------ Stored data
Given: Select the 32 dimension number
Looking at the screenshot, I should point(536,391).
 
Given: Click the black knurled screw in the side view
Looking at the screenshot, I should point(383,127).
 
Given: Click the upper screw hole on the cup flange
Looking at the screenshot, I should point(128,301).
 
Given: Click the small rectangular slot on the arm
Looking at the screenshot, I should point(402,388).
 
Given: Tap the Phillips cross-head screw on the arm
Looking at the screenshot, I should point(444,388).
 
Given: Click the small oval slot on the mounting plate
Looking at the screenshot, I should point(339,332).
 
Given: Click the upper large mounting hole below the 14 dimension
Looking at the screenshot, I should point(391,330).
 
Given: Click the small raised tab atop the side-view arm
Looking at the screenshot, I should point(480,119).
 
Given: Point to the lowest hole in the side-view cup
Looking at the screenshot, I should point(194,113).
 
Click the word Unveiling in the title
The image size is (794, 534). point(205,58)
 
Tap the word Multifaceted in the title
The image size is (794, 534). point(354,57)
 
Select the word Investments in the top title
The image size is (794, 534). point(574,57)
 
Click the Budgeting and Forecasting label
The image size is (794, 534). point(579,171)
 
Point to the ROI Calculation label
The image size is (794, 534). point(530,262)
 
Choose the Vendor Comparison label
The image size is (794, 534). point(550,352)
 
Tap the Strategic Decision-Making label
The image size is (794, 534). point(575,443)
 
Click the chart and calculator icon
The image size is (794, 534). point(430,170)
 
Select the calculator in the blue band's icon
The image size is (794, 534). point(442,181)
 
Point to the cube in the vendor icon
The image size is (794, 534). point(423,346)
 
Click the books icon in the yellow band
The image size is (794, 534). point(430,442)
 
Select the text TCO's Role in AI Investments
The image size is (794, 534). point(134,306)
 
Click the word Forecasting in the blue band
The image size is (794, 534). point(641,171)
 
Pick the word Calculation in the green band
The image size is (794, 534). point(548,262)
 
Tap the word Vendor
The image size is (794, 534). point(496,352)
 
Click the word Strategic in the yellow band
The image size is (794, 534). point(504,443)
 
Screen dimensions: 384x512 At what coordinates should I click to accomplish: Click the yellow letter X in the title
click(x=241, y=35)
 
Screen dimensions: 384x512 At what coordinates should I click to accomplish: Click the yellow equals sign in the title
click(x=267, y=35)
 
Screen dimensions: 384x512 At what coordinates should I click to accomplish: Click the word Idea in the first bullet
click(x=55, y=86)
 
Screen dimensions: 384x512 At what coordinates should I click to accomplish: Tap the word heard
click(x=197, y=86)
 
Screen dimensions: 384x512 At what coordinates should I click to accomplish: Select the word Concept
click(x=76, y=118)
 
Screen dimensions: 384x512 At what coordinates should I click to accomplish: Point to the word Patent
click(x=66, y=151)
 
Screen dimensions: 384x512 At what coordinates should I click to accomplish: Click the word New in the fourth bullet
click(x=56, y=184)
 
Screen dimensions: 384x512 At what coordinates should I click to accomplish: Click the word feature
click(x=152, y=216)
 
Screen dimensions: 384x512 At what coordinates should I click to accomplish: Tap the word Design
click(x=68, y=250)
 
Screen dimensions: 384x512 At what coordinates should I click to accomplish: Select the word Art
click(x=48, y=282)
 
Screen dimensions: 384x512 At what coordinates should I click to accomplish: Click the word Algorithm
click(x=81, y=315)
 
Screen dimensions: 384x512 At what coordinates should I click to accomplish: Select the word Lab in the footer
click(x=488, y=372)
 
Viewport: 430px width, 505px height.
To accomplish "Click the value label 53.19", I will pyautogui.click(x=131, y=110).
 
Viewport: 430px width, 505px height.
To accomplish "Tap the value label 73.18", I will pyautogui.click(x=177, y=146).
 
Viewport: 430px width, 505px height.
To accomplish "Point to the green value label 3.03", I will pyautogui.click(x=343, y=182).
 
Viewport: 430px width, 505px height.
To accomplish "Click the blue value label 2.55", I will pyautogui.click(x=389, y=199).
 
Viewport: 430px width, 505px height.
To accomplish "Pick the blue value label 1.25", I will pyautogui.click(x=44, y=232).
------------
Extract every line of the material above and reproduce it word for word, in its original order and without any changes.

Exercise output =
Given: Select the 32 dimension number
Looking at the screenshot, I should point(536,391).
 
Given: Click the black knurled screw in the side view
Looking at the screenshot, I should point(383,127).
 
Given: Click the upper screw hole on the cup flange
Looking at the screenshot, I should point(128,301).
 
Given: Click the small rectangular slot on the arm
Looking at the screenshot, I should point(402,388).
 
Given: Tap the Phillips cross-head screw on the arm
Looking at the screenshot, I should point(444,388).
 
Given: Click the small oval slot on the mounting plate
Looking at the screenshot, I should point(339,332).
 
Given: Click the upper large mounting hole below the 14 dimension
Looking at the screenshot, I should point(391,330).
 
Given: Click the small raised tab atop the side-view arm
Looking at the screenshot, I should point(480,119).
 
Given: Point to the lowest hole in the side-view cup
Looking at the screenshot, I should point(194,113).
 
Click the word Unveiling in the title
The image size is (794, 534). point(205,58)
 
Tap the word Multifaceted in the title
The image size is (794, 534). point(354,57)
 
Select the word Investments in the top title
The image size is (794, 534). point(574,57)
 
Click the Budgeting and Forecasting label
The image size is (794, 534). point(579,171)
 
Point to the ROI Calculation label
The image size is (794, 534). point(530,262)
 
Choose the Vendor Comparison label
The image size is (794, 534). point(550,352)
 
Tap the Strategic Decision-Making label
The image size is (794, 534). point(575,443)
 
Click the chart and calculator icon
The image size is (794, 534). point(430,170)
 
Select the calculator in the blue band's icon
The image size is (794, 534). point(442,181)
 
Point to the cube in the vendor icon
The image size is (794, 534). point(423,346)
 
Click the books icon in the yellow band
The image size is (794, 534). point(430,442)
 
Select the text TCO's Role in AI Investments
The image size is (794, 534). point(134,306)
 
Click the word Forecasting in the blue band
The image size is (794, 534). point(641,171)
 
Pick the word Calculation in the green band
The image size is (794, 534). point(548,262)
 
Tap the word Vendor
The image size is (794, 534). point(496,352)
 
Click the word Strategic in the yellow band
The image size is (794, 534). point(504,443)
 
Screen dimensions: 384x512 At what coordinates should I click to accomplish: Click the yellow letter X in the title
click(x=241, y=35)
 
Screen dimensions: 384x512 At what coordinates should I click to accomplish: Click the yellow equals sign in the title
click(x=267, y=35)
 
Screen dimensions: 384x512 At what coordinates should I click to accomplish: Click the word Idea in the first bullet
click(x=55, y=86)
 
Screen dimensions: 384x512 At what coordinates should I click to accomplish: Tap the word heard
click(x=197, y=86)
 
Screen dimensions: 384x512 At what coordinates should I click to accomplish: Select the word Concept
click(x=76, y=118)
 
Screen dimensions: 384x512 At what coordinates should I click to accomplish: Point to the word Patent
click(x=66, y=151)
 
Screen dimensions: 384x512 At what coordinates should I click to accomplish: Click the word New in the fourth bullet
click(x=56, y=184)
 
Screen dimensions: 384x512 At what coordinates should I click to accomplish: Click the word feature
click(x=152, y=216)
 
Screen dimensions: 384x512 At what coordinates should I click to accomplish: Tap the word Design
click(x=68, y=250)
 
Screen dimensions: 384x512 At what coordinates should I click to accomplish: Select the word Art
click(x=48, y=282)
 
Screen dimensions: 384x512 At what coordinates should I click to accomplish: Click the word Algorithm
click(x=81, y=315)
 
Screen dimensions: 384x512 At what coordinates should I click to accomplish: Select the word Lab in the footer
click(x=488, y=372)
 
Viewport: 430px width, 505px height.
To accomplish "Click the value label 53.19", I will pyautogui.click(x=131, y=110).
 
Viewport: 430px width, 505px height.
To accomplish "Tap the value label 73.18", I will pyautogui.click(x=177, y=146).
 
Viewport: 430px width, 505px height.
To accomplish "Point to the green value label 3.03", I will pyautogui.click(x=343, y=182).
 
Viewport: 430px width, 505px height.
To accomplish "Click the blue value label 2.55", I will pyautogui.click(x=389, y=199).
 
Viewport: 430px width, 505px height.
To accomplish "Pick the blue value label 1.25", I will pyautogui.click(x=44, y=232).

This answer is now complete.